I residenti sono preoccupati per l’insolito spettacolo riscontrato a ridosso dell’impianto in zona Torretta posseduto per metà dal comune veronese e per metà dalla municipalizzata berica

Le acque giallastre a ridosso della discarica di Torretta

Quei rigagnoli color giallastro che da alcuni giorni sono visibili attorno alla discarica di Torretta alle porte di Legnago nel Veronese stanno facendo preoccupare non poco i residenti che hanno potuto incrociarli proprio durante questo scorcio di primavera.

La discarica  posta in una zona ambientalmente sensibile al confine fra la provincia di Verona e quella di Rovigo, è da tempo al centro di una indagine condotta dalla procura della repubblica scaligera cui si era rivolto il comune di Castelnovo Bariano. Il quale ai magistrati chiede di verificare la sussistenza di eventuali ecoreati anche alla luce dei timori espressi più volte dai residenti sullo stato di salute dell’impianto e degli appezzamenti limitrofi, ma anche in ragione del grave inquinamento di alcuni appezzamenti attigui misurato dai consulenti nominati dalla giunta castelnovese.

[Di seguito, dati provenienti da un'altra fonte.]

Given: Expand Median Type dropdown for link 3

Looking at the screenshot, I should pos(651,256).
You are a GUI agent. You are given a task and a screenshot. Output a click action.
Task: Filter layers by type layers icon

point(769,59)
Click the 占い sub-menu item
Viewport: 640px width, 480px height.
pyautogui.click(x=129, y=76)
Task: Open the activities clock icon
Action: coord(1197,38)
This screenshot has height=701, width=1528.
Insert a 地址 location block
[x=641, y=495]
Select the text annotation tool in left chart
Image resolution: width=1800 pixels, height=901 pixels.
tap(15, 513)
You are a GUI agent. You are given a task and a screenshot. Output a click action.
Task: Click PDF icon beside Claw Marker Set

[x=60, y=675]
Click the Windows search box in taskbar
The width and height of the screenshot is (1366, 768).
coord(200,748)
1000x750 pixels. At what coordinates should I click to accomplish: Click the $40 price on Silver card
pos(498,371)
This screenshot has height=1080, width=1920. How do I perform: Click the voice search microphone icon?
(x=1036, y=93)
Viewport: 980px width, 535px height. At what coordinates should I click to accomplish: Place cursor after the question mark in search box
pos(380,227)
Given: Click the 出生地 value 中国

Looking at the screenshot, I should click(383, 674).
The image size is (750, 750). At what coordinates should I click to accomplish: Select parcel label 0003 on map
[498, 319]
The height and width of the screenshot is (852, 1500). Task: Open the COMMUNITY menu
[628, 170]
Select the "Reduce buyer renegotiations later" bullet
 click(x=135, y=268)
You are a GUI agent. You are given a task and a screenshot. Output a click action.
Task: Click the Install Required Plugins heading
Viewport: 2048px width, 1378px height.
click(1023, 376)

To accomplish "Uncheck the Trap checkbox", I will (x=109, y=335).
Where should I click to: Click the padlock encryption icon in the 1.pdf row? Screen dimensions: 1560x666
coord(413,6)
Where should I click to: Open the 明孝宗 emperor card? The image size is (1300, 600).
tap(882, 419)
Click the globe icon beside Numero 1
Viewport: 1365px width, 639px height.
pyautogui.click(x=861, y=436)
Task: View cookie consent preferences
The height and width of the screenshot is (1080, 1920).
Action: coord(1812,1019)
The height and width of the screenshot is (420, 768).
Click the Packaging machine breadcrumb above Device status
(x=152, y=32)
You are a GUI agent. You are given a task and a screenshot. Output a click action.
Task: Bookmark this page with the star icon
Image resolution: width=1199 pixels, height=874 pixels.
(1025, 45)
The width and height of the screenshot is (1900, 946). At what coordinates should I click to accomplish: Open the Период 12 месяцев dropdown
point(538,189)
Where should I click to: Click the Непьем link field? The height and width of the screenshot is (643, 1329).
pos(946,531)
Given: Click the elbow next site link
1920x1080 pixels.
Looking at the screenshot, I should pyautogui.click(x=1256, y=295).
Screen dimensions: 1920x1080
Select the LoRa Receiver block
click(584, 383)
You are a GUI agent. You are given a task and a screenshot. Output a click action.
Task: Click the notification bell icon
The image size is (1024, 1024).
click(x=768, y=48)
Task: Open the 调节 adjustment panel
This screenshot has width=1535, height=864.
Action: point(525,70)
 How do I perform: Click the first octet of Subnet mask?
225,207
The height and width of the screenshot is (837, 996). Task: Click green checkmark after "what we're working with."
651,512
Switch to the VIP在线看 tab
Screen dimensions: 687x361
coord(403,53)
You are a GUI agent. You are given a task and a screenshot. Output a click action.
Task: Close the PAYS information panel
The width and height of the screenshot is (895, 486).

Sulla vicenda il 5 ottobre 2018 Vicenzatoday.it  aveva pubblicato un lungo approfondimento .

Per di più da settimane si parla di nuovi sviluppi nella inchiesta dei quali potrebbe riferire a breve il sindaco di Castelnovo Massimo Biancardi proprio in ragione del fatto che era stato quest’ultimo, nella sua veste di primo cittadino, a presentarsi presso l’ufficio del procuratore Angela Barbaglio. Presso gli stessi uffici il primo cittadino potrebbe adesso decidere, sempre che non lo abbia già fatto e sempre che sia possibile, di accedere al fascicolo per constatare lo stato di avanzamento delle indagini che in passato erano state caratterizzate da un lungo tira-molla e che ora sono condotte dal dottor Gennaro Ottaviano.

Ad ogni modo la vicenda non riguarda solo il comprensorio scaligero e quello rodigino. Il gestore della discarica infatti, la Lese spa, parla sì per metà veronese perché al 51% è di proprietà del comune di Legnago, ma per metà parla pure vicentino. La spa infatti per il 49% appartiene alla Sit, la quale a sua volta è direttamente controllata da Aim, la multi- utility del comune di Vicenza.

La giunta di Legnago, contattata da Vicenzatoday.it per i chiarimenti del caso in relazione allo stato di salute dei terreni appena fuori dalla discarica, almeno per il momento, non risponde.